Mahalleli onaylı fırın: Beaten by a Whisker.
- Hazal Yılmaz
- 8 May
- 2 dakikada okunur
Güncelleme tarihi: 9 May
Güneşli bir Cuma günü. Black Cat Café’de patlıcan parm sandviçimi yiyorum, sonra Hackney Downs Studios’a yürüyeceğiz parkın içinden. Karşımdaki vegan arkadaşım, bir vegan pastanede yediği Bask usulü cheesecake’ten bahsediyor ama mekanın adını çıkaramıyor bir an için. Hemen sıralamaya başlıyorum: Third Culture Deli, Okja, Wave, hatta çok da sevmediğim Arapina.
“Hiçbiri,” diyor. “Kuzeyde, Walthamstow tarafında.”
“Walthamstow’da mı?” diye tekrar soruyorum, şaşkın, çünkü tamamen vegan bir pastane/fırını radarıma almamış olamam. Google Maps’te kaydettiği yerleri kontrol ediyor ve çat, buluyor meskeni.

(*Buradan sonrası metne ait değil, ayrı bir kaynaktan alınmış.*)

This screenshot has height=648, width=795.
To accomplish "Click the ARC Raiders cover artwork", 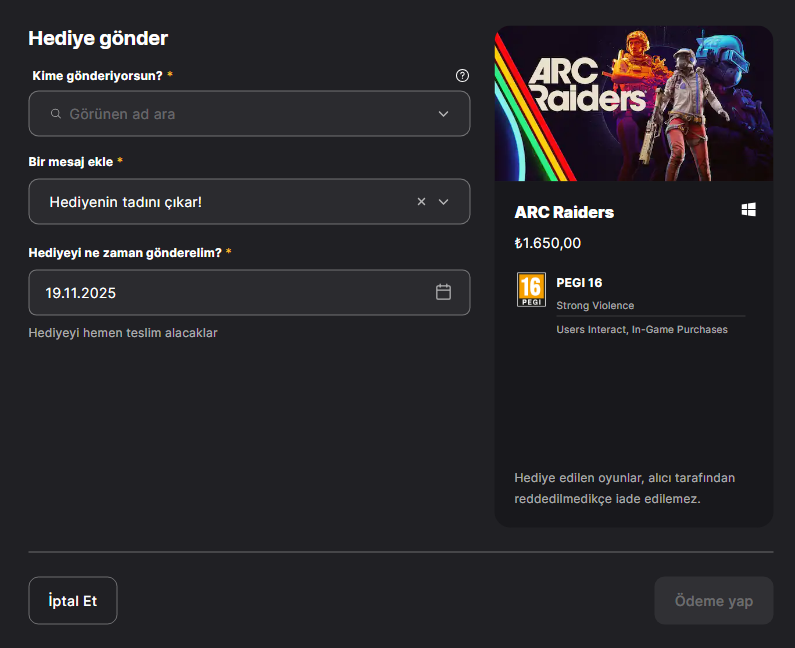I will tap(633, 104).
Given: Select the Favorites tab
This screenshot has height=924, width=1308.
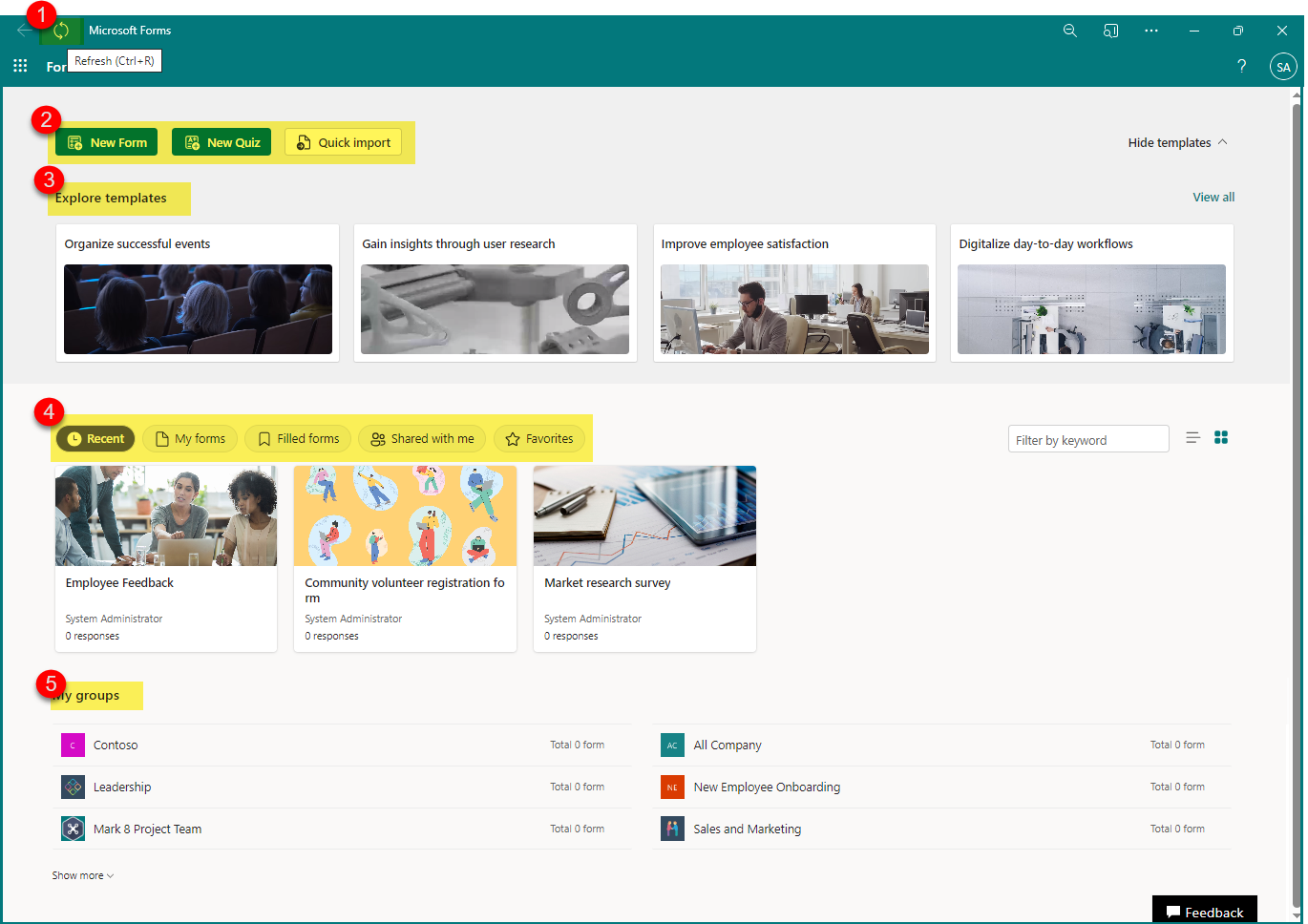Looking at the screenshot, I should (x=539, y=438).
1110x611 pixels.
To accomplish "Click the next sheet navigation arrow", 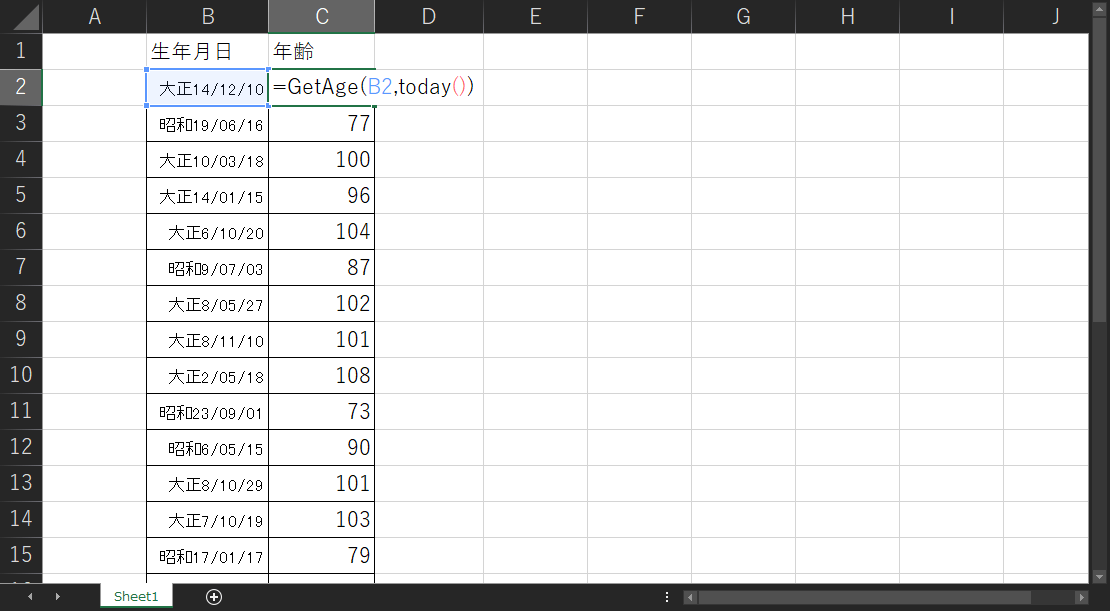I will (x=58, y=597).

“Beaten by a Whisker, St James Overground çıkışında, pardon, yeni adıyla Weaver Line üzerinde.”
“Ve tamamen vegan mı?” diye soruyorum, kafam karışmış. Gülümsüyor ve başını sallıyor. Evet anlamında. Tekrar kontrol ediyorum. Instagram onaylıyor. Bir kez daha. Web sitesi onaylıyor.
Sekiz yıldır Londra’da yaşayan bir veganım, vegan, vegan dostu, vegan’lara menüsü açık her yeri bildiğimi sanıyordum. Demek ki hala öğrenecek çok şeyim var.

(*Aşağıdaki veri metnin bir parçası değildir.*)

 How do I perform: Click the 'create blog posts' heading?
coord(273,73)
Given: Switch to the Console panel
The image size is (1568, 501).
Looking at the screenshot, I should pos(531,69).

Ertesi hafta, Peckham Rye’dan Windrush Lane’e biniyor, Whitechapel’da iniyor, Elizabeth Line ile Liverpool yönüne gidip, Chingford’a doğru aktarma yapıyorum. Yaklaşık bir saatlik yolculuktan sonra Beaten by a Whisker’dayım.

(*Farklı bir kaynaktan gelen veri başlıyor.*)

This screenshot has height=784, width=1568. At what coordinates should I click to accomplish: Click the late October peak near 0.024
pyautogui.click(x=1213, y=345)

İlk izlenim: Koku. Sonradan çöreklerden geldiğini anlayacağım tarçının enfes aroması. Focaccia’dan yayılan otlar. Kavrulmuş ceviz, muzlu ve akçaağaçlı keklerin kokusu. Ama baskın başka bir şey var. Fırından yeni çıkmış ekmeklerden ortamı saran kokusu. Önümde dört kişi sırada. Hepsi mantar ve soğanlı sosisli börek sipariş ediyor. Sekiz, yedi, altı kaldı. Azalmalarını izliyorum. Başta brokoli ve sosisli mini focaccia ile baharatlı domatesli focaccia arasında kararsızım ama yüksek talep yüzünden bana ne alacağımı sorduklarında “Mantar ve soğanlı sosisli börek ve yulaflı latte, burada; erikli turtayı da paket.” cevabını veriyorum.
O sırada yeni kokular yeni ikilemler yaratıyor. Kavrulmuş balkabağının kokusu açık hava mutfağını ve oturma alanını kaplıyor. Sandviç yemeli mi, yememeli mi?
İyi bir sandviçin bileşenleri nedir? Öncelikle ekmek. Taze, bence ılık ve çıtır olmalı. Sürülecek bir zerzevat. Evde genelde fesleğenli humus kullanıyorum. Beaten by a Whisker’da ise, karatahtada yazana göre, bugün soya labne ve antep fıstıklı dukkah var. Denemeye değecek bir birleşim. Ana sebze olarak balkabağı, yeşillik olarak kale.Böyle bir durumda: tabii ki sandviç!

İlk ısırık her şeyi anlatıyor. Chatsworth Bakehouse’daki o muazzam Kimchi Face-Plant’tan sonra, bu da güçlü bir rakip. Haftalık değişen menüsünde yaratıcı sandviçler bol. Bir sonrakine yetişmek için şimdiden kuzeye yakın yaşayan arkadaşlara haber salıyorum ve Beaten by a Whisker’ın Güney Londra’da ikinci bir şube açması için imza kampanyası başlatmak istiyorum. Çünkü dürüst olalım: burası, tüm veganların hak ettiği ve sevdiği lezzette bir fırın.

Ne almalı: Menülerindeki dört ürünü denedim ve hepsini çok sevdim. Kısaca: her şey mübah. Ama sandviç elzem.
Mutlaka: Bask cheesecake’ini tatmak için geldim ama vardığımda vitrinde eksikliği hissediliyordu etiketin arkasında. Geri dönme bahanem de bu olacak, şanını, namını çok duydum.
Sadece hafta sonları: Tart yapıyorlar. Bu haftanınki, web sitelerinde duyurduklarına göre, kabak, bezelye ve bahçe otlarıyla yapılmış.